Go through the entries below and copy every line that holds the word "agent".
· · ·
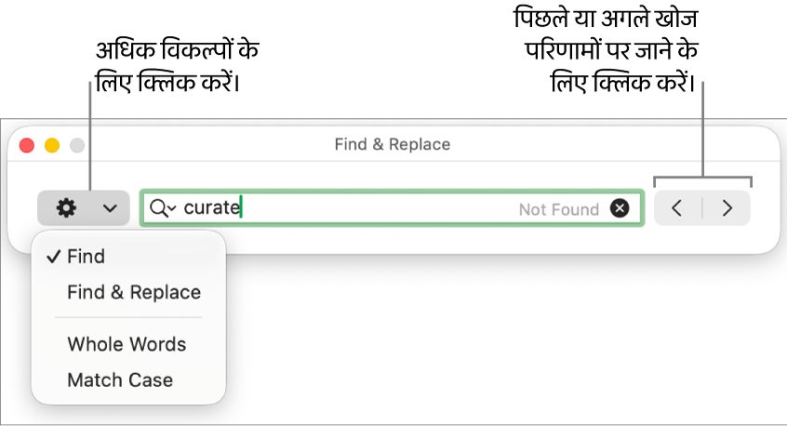This screenshot has width=787, height=426.
Task: Jump to the next match with right arrow
Action: pyautogui.click(x=727, y=208)
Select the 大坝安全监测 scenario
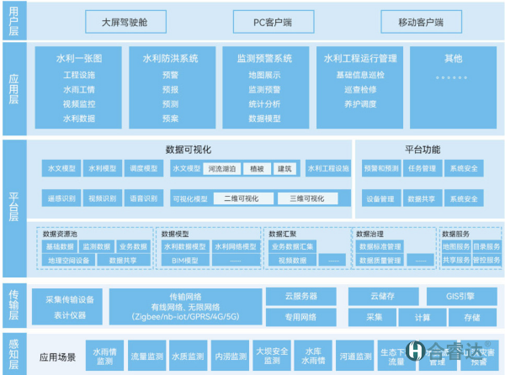The height and width of the screenshot is (375, 505). (272, 356)
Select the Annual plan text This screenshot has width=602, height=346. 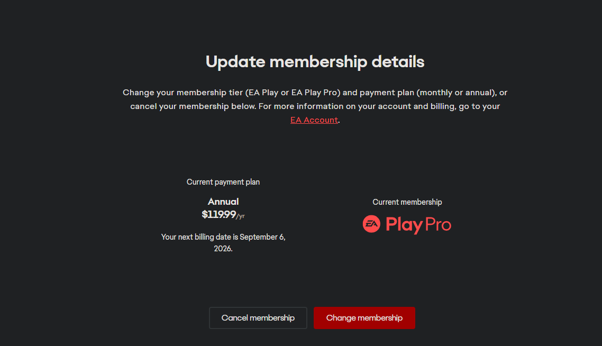pos(223,202)
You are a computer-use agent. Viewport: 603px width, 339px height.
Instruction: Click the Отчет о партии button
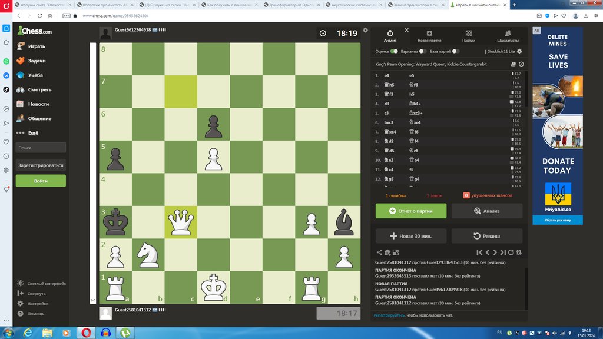[x=411, y=211]
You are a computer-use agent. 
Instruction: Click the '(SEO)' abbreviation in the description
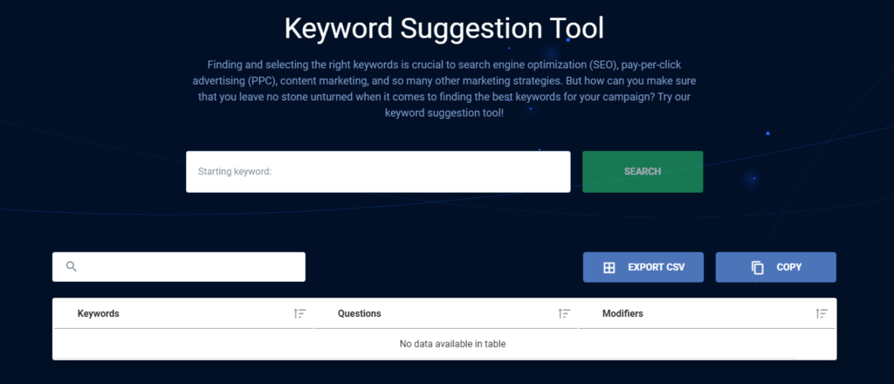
· · ·
# [Expected output]
You are a computer-use agent. Viewport: 603px width, 339px height.
You are a computer-use agent. 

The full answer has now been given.